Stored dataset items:
○ ○ ○ ○ ○
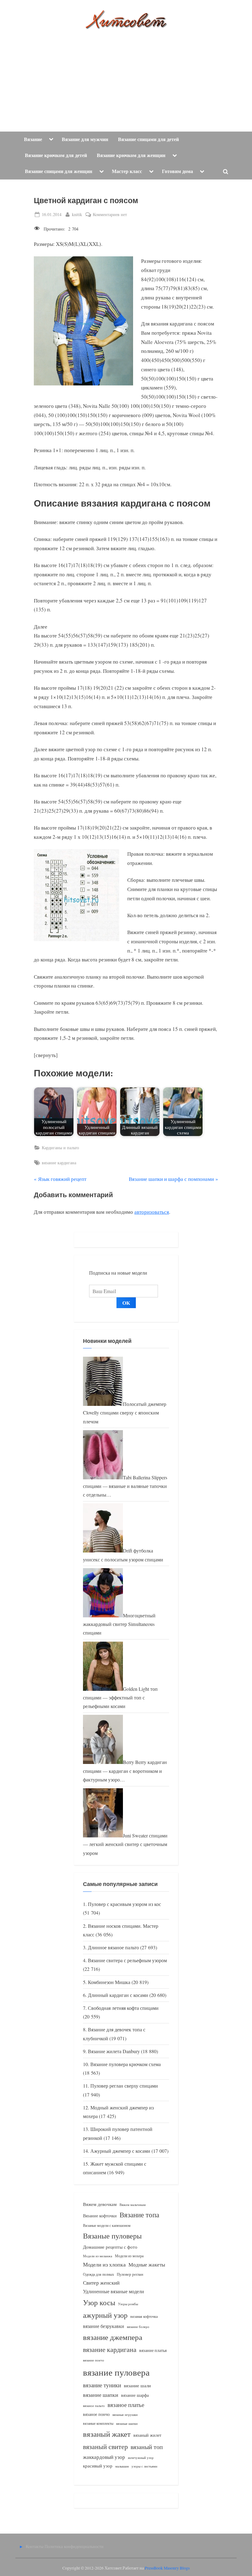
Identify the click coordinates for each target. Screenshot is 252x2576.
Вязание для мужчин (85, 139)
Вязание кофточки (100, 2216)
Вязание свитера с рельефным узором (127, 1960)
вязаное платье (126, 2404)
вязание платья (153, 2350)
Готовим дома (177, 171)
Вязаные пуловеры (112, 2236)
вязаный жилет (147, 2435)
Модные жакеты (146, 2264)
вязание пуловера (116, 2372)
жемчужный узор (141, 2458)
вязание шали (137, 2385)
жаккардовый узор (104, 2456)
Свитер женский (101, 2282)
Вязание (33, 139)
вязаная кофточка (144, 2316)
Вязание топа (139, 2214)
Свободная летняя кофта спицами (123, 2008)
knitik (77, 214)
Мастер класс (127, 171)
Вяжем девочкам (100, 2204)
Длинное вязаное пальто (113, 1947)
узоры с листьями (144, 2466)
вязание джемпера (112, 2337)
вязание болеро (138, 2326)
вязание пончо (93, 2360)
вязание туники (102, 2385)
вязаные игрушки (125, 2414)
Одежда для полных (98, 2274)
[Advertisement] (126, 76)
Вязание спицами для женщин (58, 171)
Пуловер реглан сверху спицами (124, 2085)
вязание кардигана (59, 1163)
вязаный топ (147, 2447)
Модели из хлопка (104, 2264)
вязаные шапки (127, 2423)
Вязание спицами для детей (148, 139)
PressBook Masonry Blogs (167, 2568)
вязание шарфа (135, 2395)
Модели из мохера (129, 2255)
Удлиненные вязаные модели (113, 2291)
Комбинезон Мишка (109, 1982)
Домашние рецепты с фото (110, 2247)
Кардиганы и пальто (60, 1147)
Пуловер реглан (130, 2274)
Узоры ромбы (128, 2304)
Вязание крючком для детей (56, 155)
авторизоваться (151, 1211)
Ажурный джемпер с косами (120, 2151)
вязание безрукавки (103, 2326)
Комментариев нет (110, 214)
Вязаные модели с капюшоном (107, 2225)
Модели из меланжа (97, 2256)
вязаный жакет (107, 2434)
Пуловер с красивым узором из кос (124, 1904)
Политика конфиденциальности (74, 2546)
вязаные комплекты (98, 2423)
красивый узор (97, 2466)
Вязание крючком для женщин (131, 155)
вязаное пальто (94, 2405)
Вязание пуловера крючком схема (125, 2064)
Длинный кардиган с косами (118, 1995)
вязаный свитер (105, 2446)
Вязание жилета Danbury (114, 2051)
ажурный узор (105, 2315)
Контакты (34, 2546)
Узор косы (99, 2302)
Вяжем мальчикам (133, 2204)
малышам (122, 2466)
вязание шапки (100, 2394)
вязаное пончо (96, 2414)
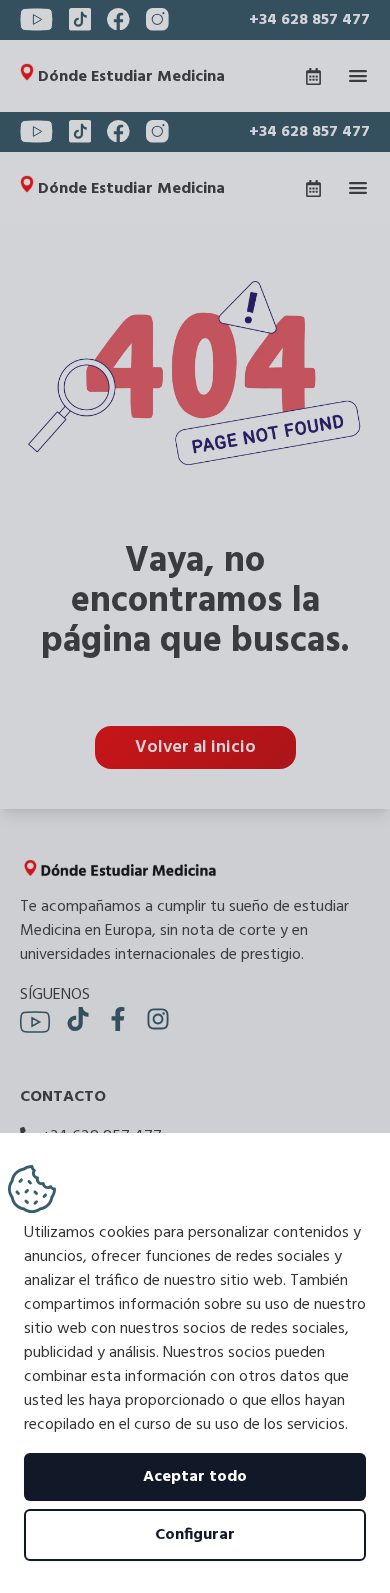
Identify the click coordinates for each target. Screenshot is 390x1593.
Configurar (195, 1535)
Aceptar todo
○ ○ ○ ○ ○
Assignment:
Go to the line with "Готовим дома (177, 171)" in the entries above and repeat every line from there through the line with "PressBook Masonry Blogs (167, 2568)", exactly and with no other text.

Answer section:
Готовим дома (177, 171)
Вязаные пуловеры (112, 2236)
вязаный жилет (147, 2435)
Модные жакеты (146, 2264)
вязание пуловера (116, 2372)
жемчужный узор (141, 2458)
вязание шали (137, 2385)
жаккардовый узор (104, 2456)
Свитер женский (101, 2282)
Вязание (33, 139)
вязаная кофточка (144, 2316)
Вязание топа (139, 2214)
Свободная летняя кофта спицами (123, 2008)
knitik (77, 214)
Мастер класс (127, 171)
Вяжем девочкам (100, 2204)
Длинное вязаное пальто (113, 1947)
узоры с листьями (144, 2466)
вязание джемпера (112, 2337)
вязание болеро (138, 2326)
вязание пончо (93, 2360)
вязание туники (102, 2385)
вязаные игрушки (125, 2414)
Одежда для полных (98, 2274)
[Advertisement] (126, 76)
Вязание спицами для женщин (58, 171)
Пуловер реглан сверху спицами (124, 2085)
вязание кардигана (59, 1163)
вязаный топ (147, 2447)
Модели из хлопка (104, 2264)
вязаные шапки (127, 2423)
Вязание спицами для детей (148, 139)
PressBook Masonry Blogs (167, 2568)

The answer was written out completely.